* Aim A: Echo the part of the comments on seasonal jewelry and wardrobe colors that opens with the words containing "Start with Your" and closes with "the tonal directions.", word for word.

* Selected passage:
Just looking through my jewellery I found posy pins and earrings for Easter, butterfly brooches and pendants for summer and a couple of Christmas brooches and earrings. Pearls for my wedding anniversary and birthday. I also have diamante and rhinestones in all different colours which I wear all year round – I’m a magpie.
Halloween is difficult because I dont wear orange or black – could I wear purple? Perhaps a diamante spider or pumpkin brooch?
I will look out for seasonal scarves in the charity shops. I do like the idea of a bunny brooch.
Beth T says
I’m also put off if a garment or accessory has the name in a really prominent place or a pointless logo in a contrasting colour. Why?
Mitzi A. says
That first outfit in olive with the linen shirt, I’m in love. I would wear it in a heartbeat.
I’m still trying to come up with my color palette and personal style, and recently discovered olive looked good on me, but I’m scared to commit to buying more pieces in it. I struggle to choose a dark neutral accent. I tried black, because, I thought, everyone should own black, black is for everyone, right? Wrong, and now I know it because of your blog, Janice. I am so thankful to notice now that I actually don’t reach for any black garments I have. The problem is I don’t know what shade I could use now… I have one accent color very well defined, a “dusty” pink, but I have not decided yet what to make of all the other colors I gravitate towards. I love gray, and recently I tried brown, but the shades are varied and I like some more than others.
I read everyday and learn, perhaps I’ll find an article here that guides me in the right direction to choose how to use these colors. It’s scary to commit, having been one of those impulse buyers and then never having anything to wear. And I also feel so cautious to start buying when I’m job hunting, I’d love to just find a job already so I can choose pieces that go with my future workplace’s level of dressy-ness.
But one can dream.
Here is a link to a good article by Imogen Lamport on how to find your best neutrals, and why black doesn’t work for everyone.
Start with Your Hair:
Choosing neutrals that are contained in your hair colour is the easiest way to select flattering ones that will work well with you.
Work with Your Eyes:
You can do exactly the same thing for finding your best eye-enhancing neutrals.
Hope this helps
Beth T says
You could try the fun quizzes on the Kettlewell Colours website and look at their seasonal colour charts and the tonal directions.

* Aim B: Duplicate the part of the records that opens with the line containing "Task: Select Authenticated" and closes with the line containing "Action: tap(837, 470)", both lines included. Leave the pictures out.

* Record excerpts:
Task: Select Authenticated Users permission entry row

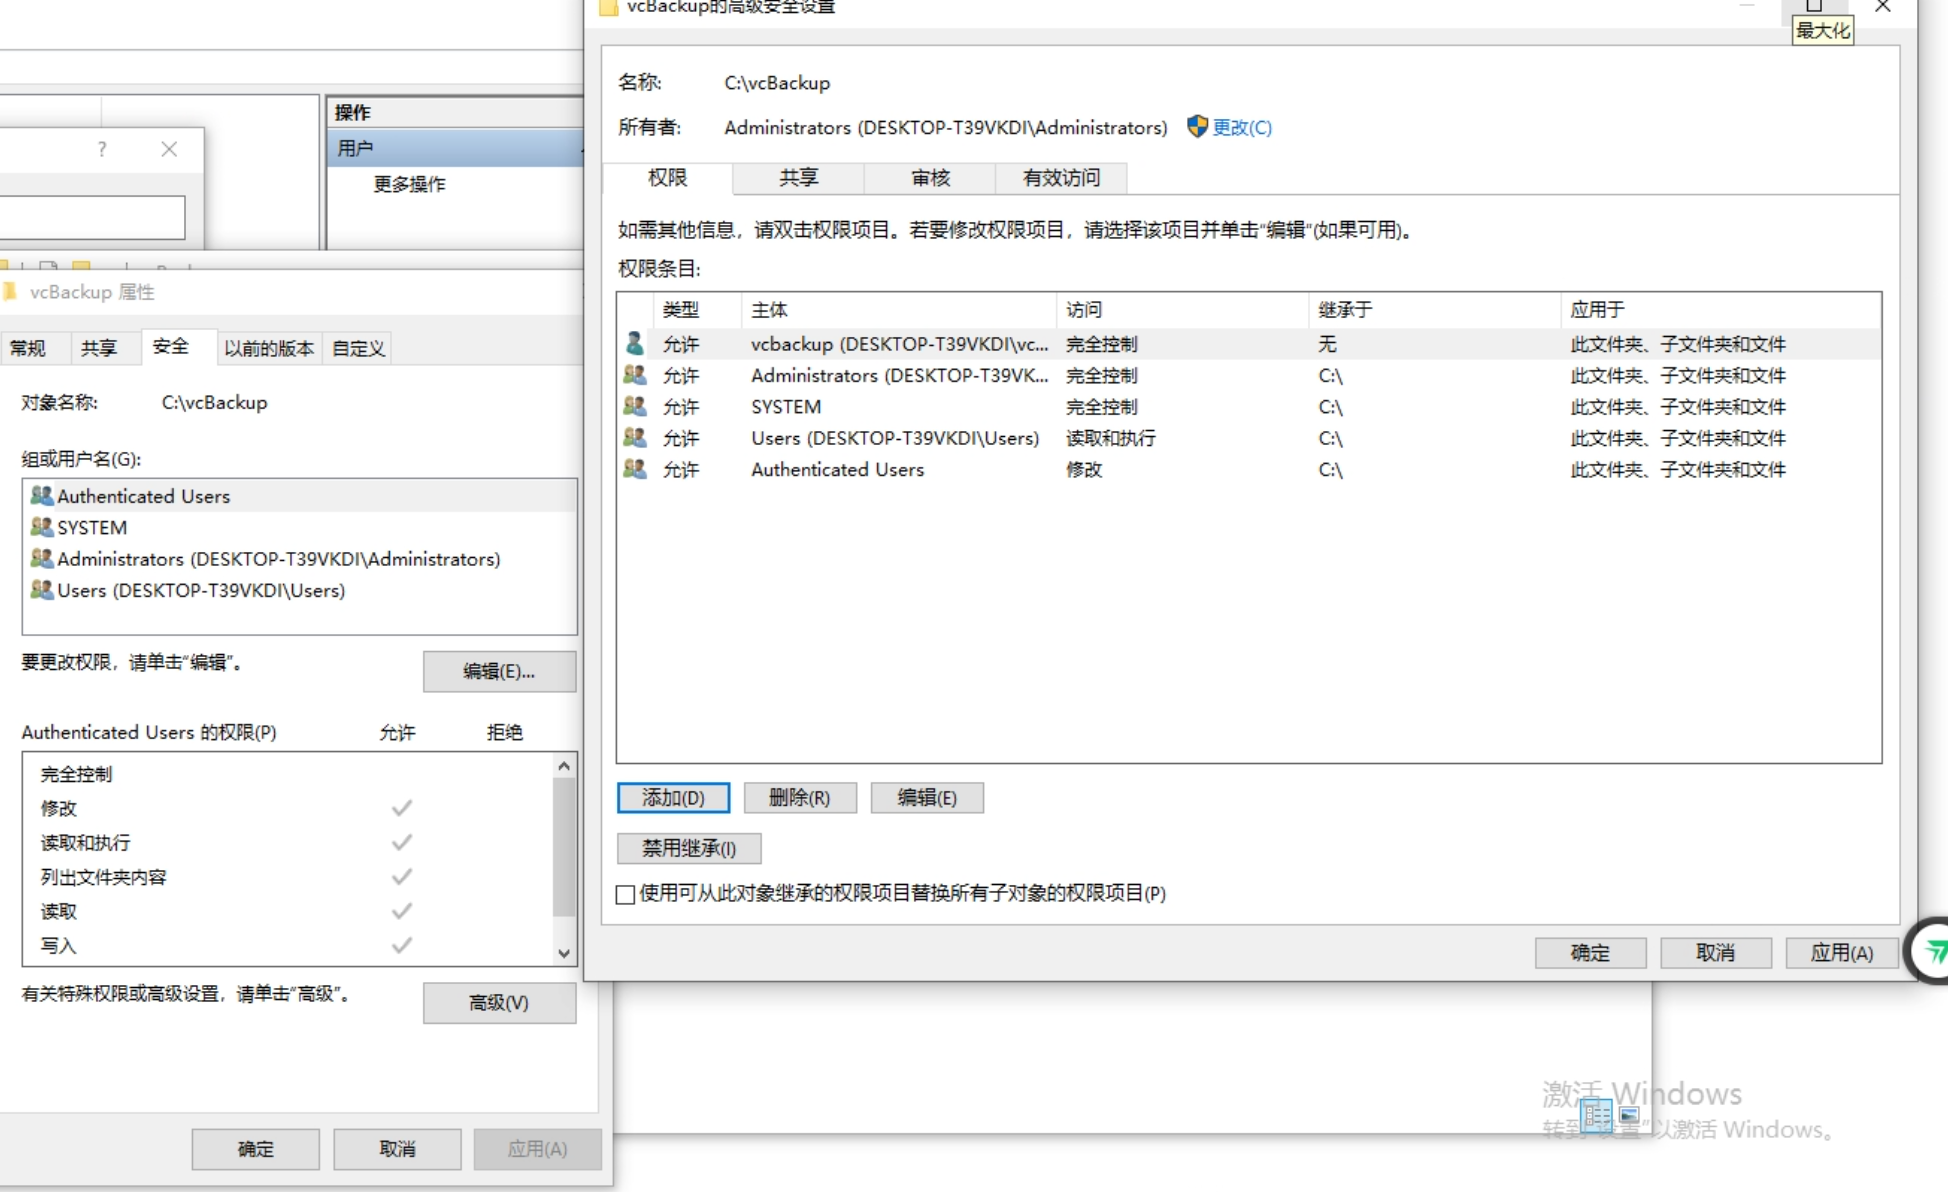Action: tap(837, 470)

...

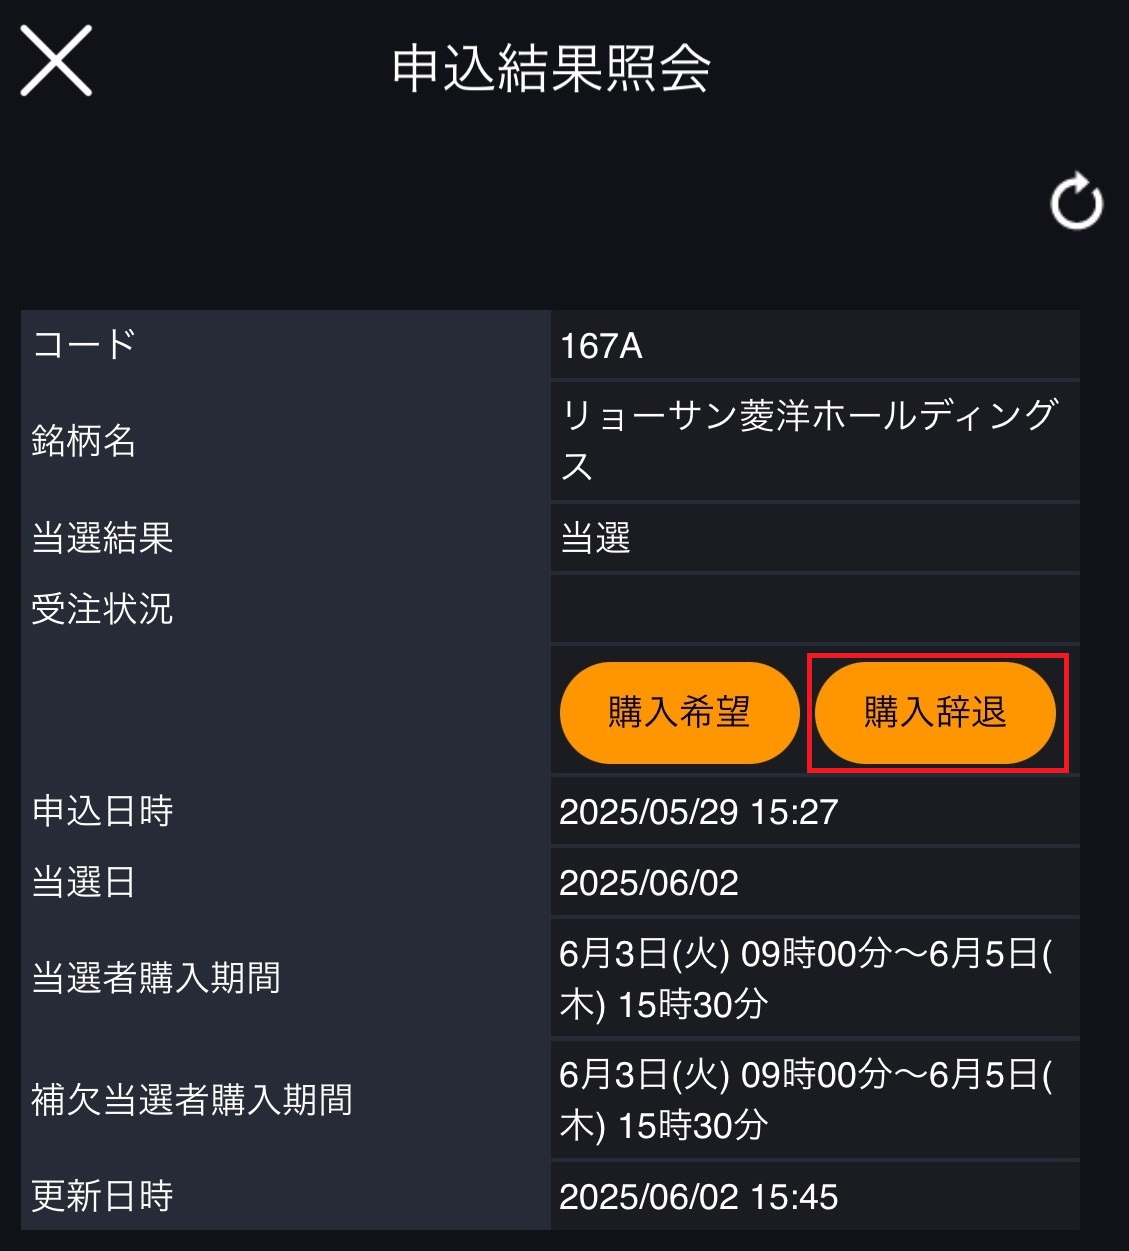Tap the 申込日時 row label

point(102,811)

--

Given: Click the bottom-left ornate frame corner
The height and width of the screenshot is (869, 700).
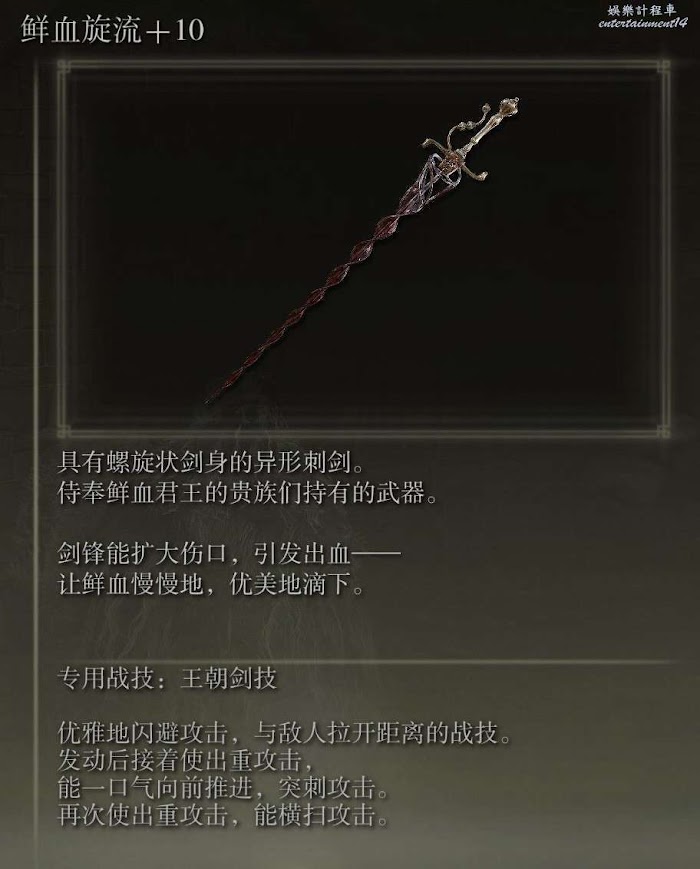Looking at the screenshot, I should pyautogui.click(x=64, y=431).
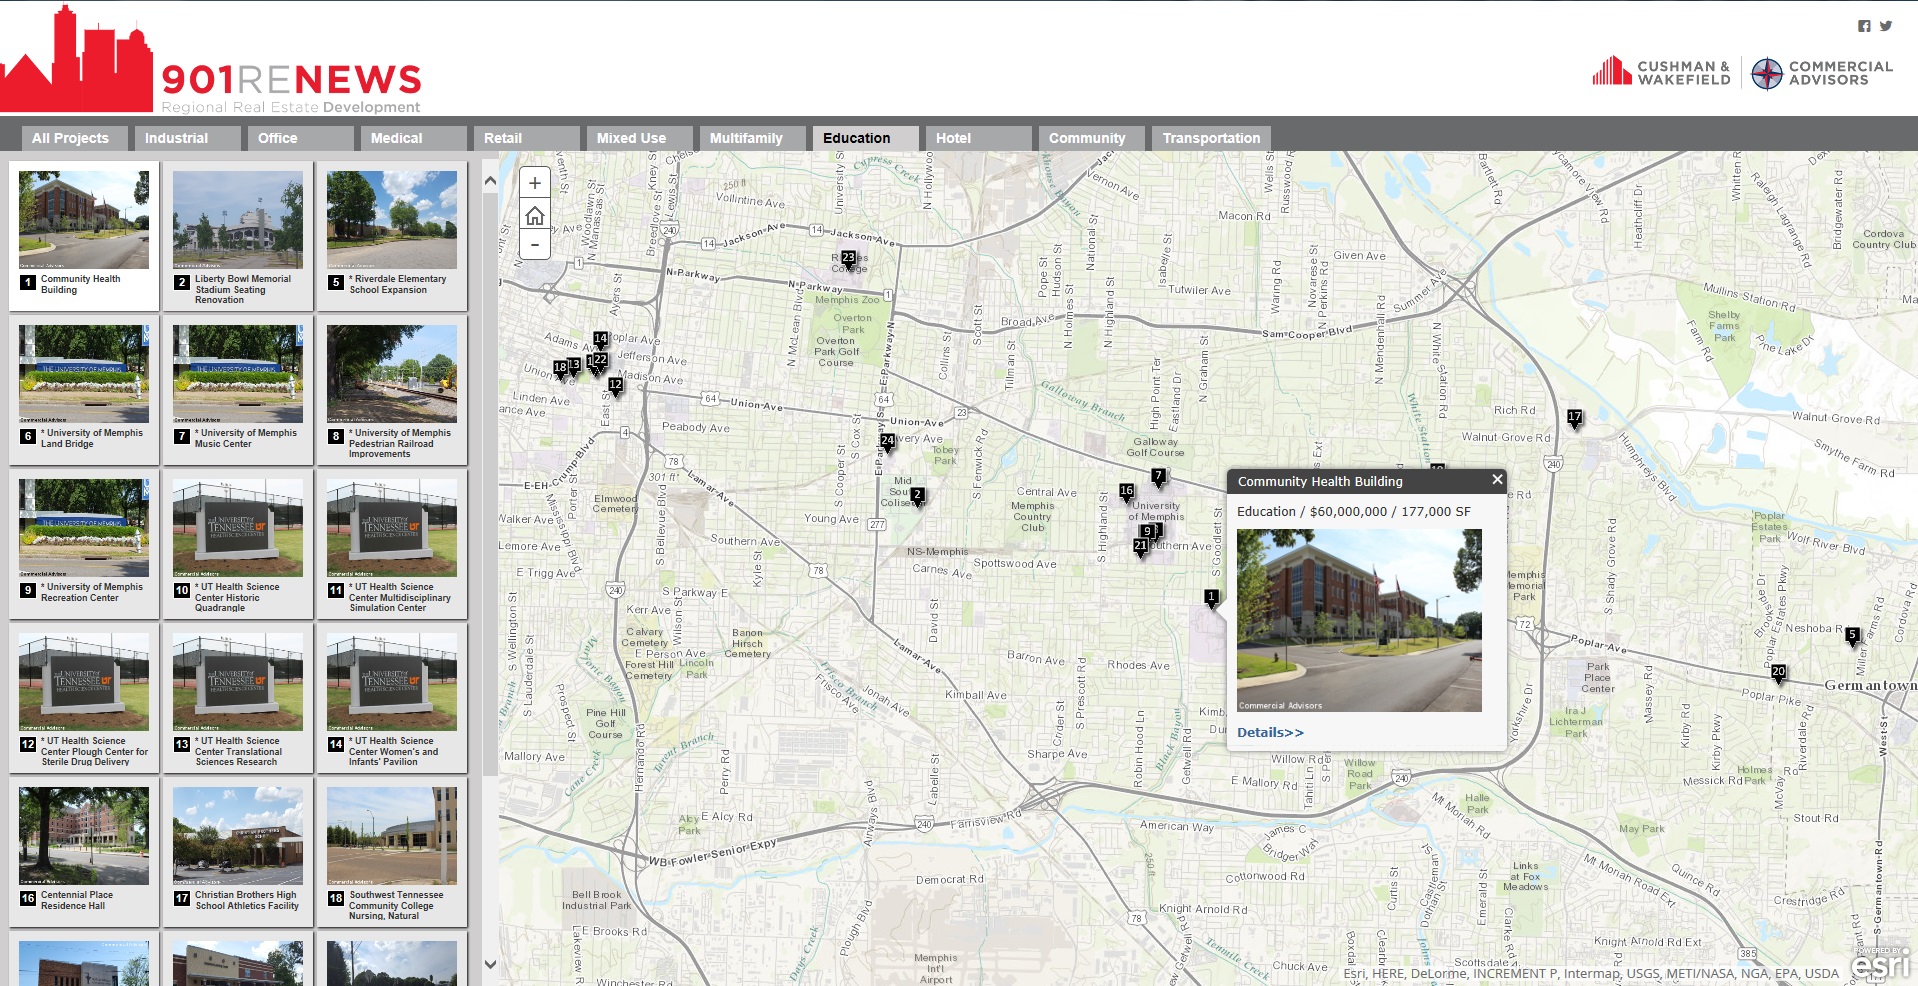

* Written answer A:
Start with Your Hair:
Choosing neutrals that are contained in your hair colour is the easiest way to select flattering ones that will work well with you.
Work with Your Eyes:
You can do exactly the same thing for finding your best eye-enhancing neutrals.
Hope this helps
Beth T says
You could try the fun quizzes on the Kettlewell Colours website and look at their seasonal colour charts and the tonal directions.

* Written answer B:
Task: Select Authenticated Users permission entry row

Action: tap(837, 470)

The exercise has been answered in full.